(Source passage):
________

There's more on getting out of poverty than not resting or asking the wrong
questions. This is not about dumb wealth redistribution but social
institutions and technical infrastructure. Instead of such intellectual fast
food better one reads something useful like the (free) first chapter of "The
Birth of Plenty": <http://www.efficientfrontier.com/ef/404/CH1.HTM>

After that one should look for 'new institutional economics' and 'complex
adaptive systems' to better understand how social institutions, path
dependencies, and (general) environmental conditions drive or constrain a
society and how that influences social stratification and mobility (and
indirectly poverty).

This posting isn't meant to be an arrogant indoctrination. But saying "there
are no causes of poverty" is simply (and sometimes fatally) wrong. But to
understand this one should switch from polemics to empirics.

________

(Raw data):
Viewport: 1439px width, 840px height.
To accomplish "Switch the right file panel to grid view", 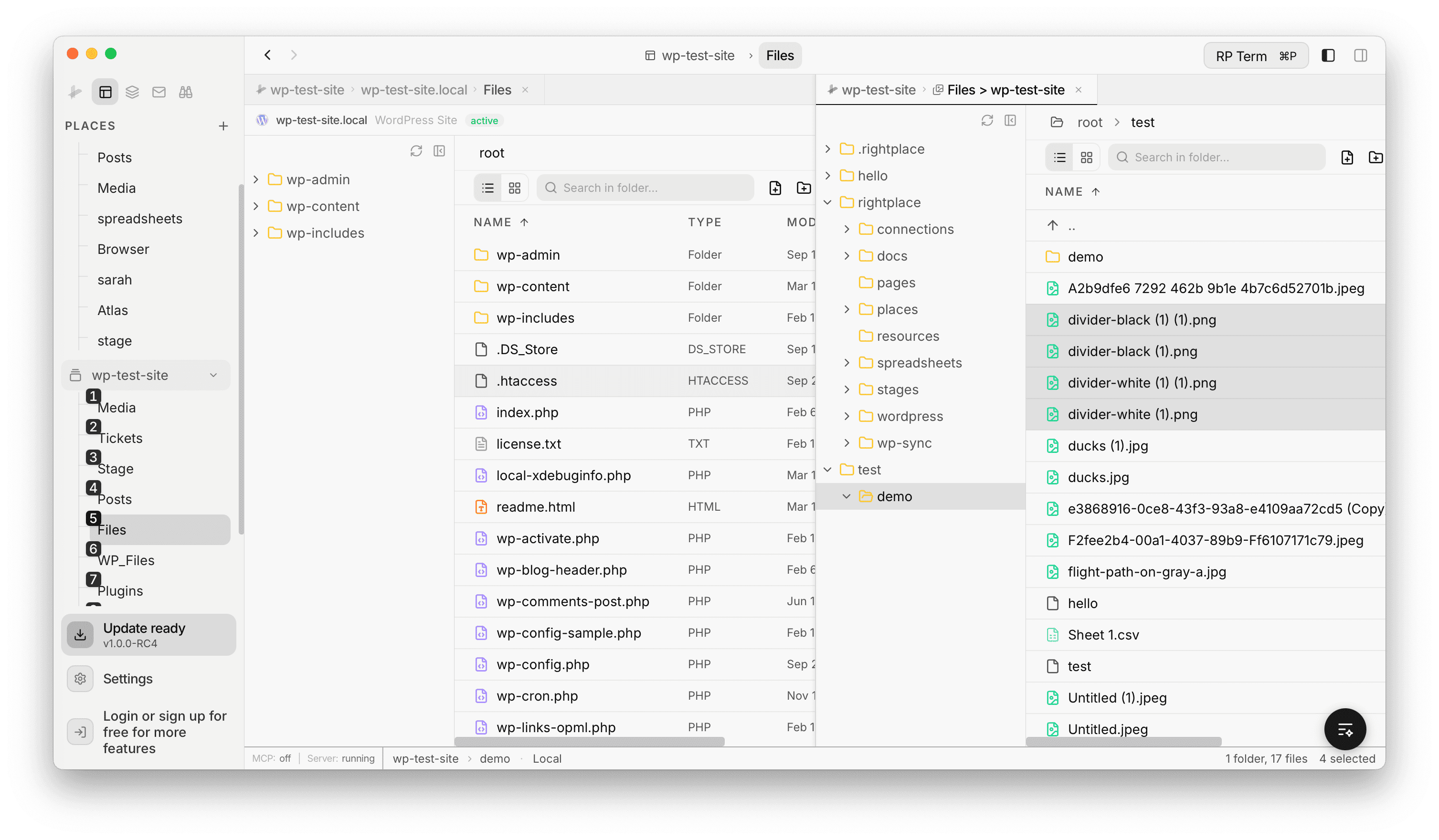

________

(Challenge):
Can you copy the forum post on poverty from "After that one" up to and including "indirectly poverty)."?

(Correct output):
After that one should look for 'new institutional economics' and 'complex
adaptive systems' to better understand how social institutions, path
dependencies, and (general) environmental conditions drive or constrain a
society and how that influences social stratification and mobility (and
indirectly poverty).